Citazioni su John Davison Rockefeller[modifica]

  • Due uomini furono i principali creatori del mondo moderno: Rockefeller e Bismarck. L'uno nell'economia, l'altro nella politica, rovinarono il sogno liberale di un'universale felicità raggiunta attraverso la concorrenza individuale, sostituendovi il monopolio e lo Stato considerato come una corporazione, o almeno dei movimenti verso queste forme.
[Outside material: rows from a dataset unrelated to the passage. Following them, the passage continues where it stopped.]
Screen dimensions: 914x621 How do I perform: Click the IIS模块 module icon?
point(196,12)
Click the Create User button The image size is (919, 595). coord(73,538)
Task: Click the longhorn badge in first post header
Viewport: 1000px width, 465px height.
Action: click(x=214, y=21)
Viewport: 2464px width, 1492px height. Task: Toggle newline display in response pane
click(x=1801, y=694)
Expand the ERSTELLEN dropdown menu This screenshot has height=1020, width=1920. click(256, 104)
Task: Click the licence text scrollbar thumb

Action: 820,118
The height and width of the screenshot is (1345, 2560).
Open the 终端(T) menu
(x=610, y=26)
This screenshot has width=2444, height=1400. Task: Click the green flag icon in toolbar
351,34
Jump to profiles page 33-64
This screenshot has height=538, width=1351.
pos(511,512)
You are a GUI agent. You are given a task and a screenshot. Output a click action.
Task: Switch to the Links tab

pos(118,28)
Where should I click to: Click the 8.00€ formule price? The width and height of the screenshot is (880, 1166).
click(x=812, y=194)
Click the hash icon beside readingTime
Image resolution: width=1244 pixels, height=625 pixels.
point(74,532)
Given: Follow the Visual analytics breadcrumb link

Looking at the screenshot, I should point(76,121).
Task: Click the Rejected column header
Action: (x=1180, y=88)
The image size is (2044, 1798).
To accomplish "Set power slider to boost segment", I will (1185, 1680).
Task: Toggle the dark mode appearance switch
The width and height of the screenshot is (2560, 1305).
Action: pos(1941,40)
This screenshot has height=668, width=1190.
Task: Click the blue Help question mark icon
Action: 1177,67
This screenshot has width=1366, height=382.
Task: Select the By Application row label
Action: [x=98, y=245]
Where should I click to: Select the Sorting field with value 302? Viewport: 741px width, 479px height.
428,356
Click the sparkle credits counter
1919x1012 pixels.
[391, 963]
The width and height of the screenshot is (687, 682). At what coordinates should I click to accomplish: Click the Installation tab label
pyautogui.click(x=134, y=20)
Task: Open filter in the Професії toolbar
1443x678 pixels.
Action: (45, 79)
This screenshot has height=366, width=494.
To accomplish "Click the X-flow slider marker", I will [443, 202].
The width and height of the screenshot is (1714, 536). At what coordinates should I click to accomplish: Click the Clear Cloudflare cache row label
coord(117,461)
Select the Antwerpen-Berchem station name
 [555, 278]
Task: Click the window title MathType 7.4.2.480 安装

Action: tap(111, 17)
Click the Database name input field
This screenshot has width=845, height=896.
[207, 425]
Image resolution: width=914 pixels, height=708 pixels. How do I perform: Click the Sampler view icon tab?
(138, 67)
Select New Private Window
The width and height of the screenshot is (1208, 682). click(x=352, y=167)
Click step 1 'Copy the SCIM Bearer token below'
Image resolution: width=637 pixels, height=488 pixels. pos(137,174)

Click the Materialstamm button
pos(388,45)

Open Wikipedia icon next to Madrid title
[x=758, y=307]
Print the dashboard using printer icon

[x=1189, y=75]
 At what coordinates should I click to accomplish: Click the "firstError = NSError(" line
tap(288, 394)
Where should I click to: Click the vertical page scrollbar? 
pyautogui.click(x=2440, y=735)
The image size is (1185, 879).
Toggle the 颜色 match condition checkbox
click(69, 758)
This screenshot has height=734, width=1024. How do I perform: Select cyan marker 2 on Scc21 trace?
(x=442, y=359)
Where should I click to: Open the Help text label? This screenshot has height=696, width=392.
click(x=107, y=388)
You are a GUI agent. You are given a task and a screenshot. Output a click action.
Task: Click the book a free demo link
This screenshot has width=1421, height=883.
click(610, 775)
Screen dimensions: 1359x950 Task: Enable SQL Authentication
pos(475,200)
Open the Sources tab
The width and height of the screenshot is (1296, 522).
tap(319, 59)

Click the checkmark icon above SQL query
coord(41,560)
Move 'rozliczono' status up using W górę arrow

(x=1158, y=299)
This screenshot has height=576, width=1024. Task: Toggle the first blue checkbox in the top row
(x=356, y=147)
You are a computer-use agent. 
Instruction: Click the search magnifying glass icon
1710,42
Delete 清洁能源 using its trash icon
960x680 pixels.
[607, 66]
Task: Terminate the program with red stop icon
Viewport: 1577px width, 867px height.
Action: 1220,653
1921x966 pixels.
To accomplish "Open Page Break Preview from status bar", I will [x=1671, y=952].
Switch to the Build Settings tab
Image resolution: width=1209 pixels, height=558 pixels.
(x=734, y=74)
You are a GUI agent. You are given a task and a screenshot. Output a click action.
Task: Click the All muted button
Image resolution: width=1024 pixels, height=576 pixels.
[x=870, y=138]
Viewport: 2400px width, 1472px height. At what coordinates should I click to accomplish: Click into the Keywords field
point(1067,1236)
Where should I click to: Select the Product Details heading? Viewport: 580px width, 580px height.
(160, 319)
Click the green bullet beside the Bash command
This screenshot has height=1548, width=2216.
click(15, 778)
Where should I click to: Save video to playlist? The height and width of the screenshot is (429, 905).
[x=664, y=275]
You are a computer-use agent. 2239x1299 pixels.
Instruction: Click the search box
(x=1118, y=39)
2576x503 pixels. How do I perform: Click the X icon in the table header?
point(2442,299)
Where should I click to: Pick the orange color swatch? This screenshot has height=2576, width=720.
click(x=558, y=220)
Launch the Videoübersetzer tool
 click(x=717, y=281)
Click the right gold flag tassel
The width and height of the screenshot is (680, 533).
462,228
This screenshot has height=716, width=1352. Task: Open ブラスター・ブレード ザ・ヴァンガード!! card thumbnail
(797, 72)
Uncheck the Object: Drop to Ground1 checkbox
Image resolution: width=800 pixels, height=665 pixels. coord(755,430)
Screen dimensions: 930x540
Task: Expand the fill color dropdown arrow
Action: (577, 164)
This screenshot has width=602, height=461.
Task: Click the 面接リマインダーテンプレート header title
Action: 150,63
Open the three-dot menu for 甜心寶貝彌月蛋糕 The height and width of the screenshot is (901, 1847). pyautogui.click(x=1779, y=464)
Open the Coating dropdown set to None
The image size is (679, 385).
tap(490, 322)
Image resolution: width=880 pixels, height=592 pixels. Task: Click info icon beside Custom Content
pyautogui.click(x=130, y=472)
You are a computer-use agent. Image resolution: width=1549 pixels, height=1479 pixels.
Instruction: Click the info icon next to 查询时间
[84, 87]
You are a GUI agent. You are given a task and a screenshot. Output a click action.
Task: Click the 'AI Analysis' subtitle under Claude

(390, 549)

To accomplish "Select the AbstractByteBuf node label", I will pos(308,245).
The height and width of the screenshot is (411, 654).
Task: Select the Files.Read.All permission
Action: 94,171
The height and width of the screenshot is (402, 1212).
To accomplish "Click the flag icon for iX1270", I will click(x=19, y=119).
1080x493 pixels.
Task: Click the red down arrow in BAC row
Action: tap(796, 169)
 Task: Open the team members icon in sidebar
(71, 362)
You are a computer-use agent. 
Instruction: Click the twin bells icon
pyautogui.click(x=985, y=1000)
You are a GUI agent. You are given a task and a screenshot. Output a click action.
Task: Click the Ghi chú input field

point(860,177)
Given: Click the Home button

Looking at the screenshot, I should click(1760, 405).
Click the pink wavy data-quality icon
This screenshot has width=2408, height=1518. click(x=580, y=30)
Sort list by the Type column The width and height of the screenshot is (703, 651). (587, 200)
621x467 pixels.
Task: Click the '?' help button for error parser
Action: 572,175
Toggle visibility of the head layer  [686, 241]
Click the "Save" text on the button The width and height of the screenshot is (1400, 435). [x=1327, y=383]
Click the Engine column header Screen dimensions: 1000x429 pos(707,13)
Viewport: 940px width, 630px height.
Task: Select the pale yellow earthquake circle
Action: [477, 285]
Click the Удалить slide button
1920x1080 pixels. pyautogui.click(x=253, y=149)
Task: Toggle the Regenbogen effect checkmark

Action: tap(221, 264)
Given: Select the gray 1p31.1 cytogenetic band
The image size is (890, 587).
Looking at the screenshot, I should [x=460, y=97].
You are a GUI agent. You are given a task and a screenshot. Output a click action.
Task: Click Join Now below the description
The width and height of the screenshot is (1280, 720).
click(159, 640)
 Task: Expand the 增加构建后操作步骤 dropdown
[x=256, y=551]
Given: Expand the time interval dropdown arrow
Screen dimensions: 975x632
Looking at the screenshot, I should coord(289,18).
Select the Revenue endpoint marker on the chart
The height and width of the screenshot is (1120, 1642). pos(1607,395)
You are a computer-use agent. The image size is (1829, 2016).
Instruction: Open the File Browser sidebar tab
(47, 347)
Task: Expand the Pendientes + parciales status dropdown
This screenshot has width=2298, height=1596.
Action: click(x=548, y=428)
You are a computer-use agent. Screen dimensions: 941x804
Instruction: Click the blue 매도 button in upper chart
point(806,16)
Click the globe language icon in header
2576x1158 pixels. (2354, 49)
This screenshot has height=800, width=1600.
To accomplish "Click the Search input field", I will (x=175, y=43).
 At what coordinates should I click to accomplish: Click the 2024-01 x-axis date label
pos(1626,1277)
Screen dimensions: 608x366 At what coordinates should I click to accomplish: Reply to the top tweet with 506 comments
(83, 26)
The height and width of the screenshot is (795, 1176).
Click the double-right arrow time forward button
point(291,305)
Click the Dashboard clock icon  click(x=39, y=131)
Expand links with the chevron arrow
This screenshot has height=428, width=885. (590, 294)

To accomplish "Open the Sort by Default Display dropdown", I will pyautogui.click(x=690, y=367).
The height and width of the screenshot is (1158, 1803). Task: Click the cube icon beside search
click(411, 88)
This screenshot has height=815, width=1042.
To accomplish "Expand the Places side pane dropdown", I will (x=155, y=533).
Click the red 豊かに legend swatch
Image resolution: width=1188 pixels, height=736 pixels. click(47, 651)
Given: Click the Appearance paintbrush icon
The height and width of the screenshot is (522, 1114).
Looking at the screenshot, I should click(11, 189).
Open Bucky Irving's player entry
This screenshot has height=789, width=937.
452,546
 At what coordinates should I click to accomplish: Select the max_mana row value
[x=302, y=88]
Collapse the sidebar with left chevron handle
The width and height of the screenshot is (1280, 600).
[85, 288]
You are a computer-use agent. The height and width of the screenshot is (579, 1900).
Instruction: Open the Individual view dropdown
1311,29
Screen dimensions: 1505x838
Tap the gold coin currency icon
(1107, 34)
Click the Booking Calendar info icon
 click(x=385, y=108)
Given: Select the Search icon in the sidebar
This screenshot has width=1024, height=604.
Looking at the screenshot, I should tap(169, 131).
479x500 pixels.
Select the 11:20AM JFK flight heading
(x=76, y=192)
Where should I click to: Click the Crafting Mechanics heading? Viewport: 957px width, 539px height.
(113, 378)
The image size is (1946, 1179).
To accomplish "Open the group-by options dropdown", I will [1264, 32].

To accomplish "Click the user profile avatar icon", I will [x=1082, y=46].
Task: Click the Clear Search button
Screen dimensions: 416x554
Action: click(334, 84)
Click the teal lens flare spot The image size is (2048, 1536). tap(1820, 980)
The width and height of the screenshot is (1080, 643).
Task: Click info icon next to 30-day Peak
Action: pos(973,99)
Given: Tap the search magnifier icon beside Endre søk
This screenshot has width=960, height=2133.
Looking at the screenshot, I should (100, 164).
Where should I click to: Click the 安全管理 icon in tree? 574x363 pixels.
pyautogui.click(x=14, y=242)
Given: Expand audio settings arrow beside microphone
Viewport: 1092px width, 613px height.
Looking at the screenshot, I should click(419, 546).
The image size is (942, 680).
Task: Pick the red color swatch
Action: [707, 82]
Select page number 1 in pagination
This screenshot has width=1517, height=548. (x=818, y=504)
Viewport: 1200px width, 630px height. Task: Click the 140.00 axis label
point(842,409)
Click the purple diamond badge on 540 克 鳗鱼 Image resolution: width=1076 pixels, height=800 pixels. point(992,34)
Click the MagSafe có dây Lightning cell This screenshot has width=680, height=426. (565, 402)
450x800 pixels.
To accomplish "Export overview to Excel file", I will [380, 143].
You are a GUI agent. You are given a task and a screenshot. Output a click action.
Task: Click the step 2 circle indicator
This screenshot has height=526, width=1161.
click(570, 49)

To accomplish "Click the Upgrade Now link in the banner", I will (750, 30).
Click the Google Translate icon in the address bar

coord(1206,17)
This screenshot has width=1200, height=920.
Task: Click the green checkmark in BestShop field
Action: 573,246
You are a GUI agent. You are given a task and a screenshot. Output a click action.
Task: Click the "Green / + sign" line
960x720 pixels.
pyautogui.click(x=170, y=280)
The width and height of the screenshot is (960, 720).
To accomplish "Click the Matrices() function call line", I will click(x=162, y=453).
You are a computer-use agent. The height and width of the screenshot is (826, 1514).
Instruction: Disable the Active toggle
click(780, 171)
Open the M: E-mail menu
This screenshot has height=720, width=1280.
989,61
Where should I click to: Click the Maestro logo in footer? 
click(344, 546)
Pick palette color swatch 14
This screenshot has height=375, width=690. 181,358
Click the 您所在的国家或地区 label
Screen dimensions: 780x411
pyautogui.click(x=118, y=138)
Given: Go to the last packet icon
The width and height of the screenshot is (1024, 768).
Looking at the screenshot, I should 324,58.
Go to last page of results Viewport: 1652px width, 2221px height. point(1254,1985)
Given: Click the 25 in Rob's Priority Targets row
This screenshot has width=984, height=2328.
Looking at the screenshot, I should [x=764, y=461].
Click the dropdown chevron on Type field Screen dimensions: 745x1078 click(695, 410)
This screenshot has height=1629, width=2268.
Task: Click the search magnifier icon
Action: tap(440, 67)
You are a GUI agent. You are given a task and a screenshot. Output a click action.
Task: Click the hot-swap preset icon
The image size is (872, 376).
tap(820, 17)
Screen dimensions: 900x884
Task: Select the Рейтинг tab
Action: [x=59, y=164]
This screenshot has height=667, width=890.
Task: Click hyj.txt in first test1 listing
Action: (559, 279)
L'importanza di Rockefeller non sta nelle sue idee, che erano quelle dei suoi contemporanei, ma nell'aver compreso in maniera puramente pratica il tipo di organizzazione che gli avrebbe permesso di diventare ricco. Per opera sua, la tecnica produsse una rivoluzione sociale; ma non si può dire che egli volesse le conseguenze sociali delle sue azioni. (Bertrand Russell)
  • John era un ragazzo serio, attento, timido; amava la madre, e ne assimilò le virtù. Divenne profondamente religioso, membro di una società di temperanza; non fumava, non disse mai parolacce, per grande che potesse essere la provocazione. Si narra di lui che per tutta la vita "parlò sottovoce, camminò senza rumore e fu umile". C'è da domandarsi se, in tutti i suoi novantacinque anni di vita[2], egli abbia mai fatto una cosa che sarebbe stata disapprovata dalla sua scuola domenicale. (Bertrand Russell)

Note[modifica]

  1. Citato in Bertrand Russell, Storia delle idee del secolo XIX, traduzione di Clara Maturi Egidi, Mondadori, Milano, 1968, cap. 27, p. 460.
  2. John D. Rockefeller morì a novantasette anni.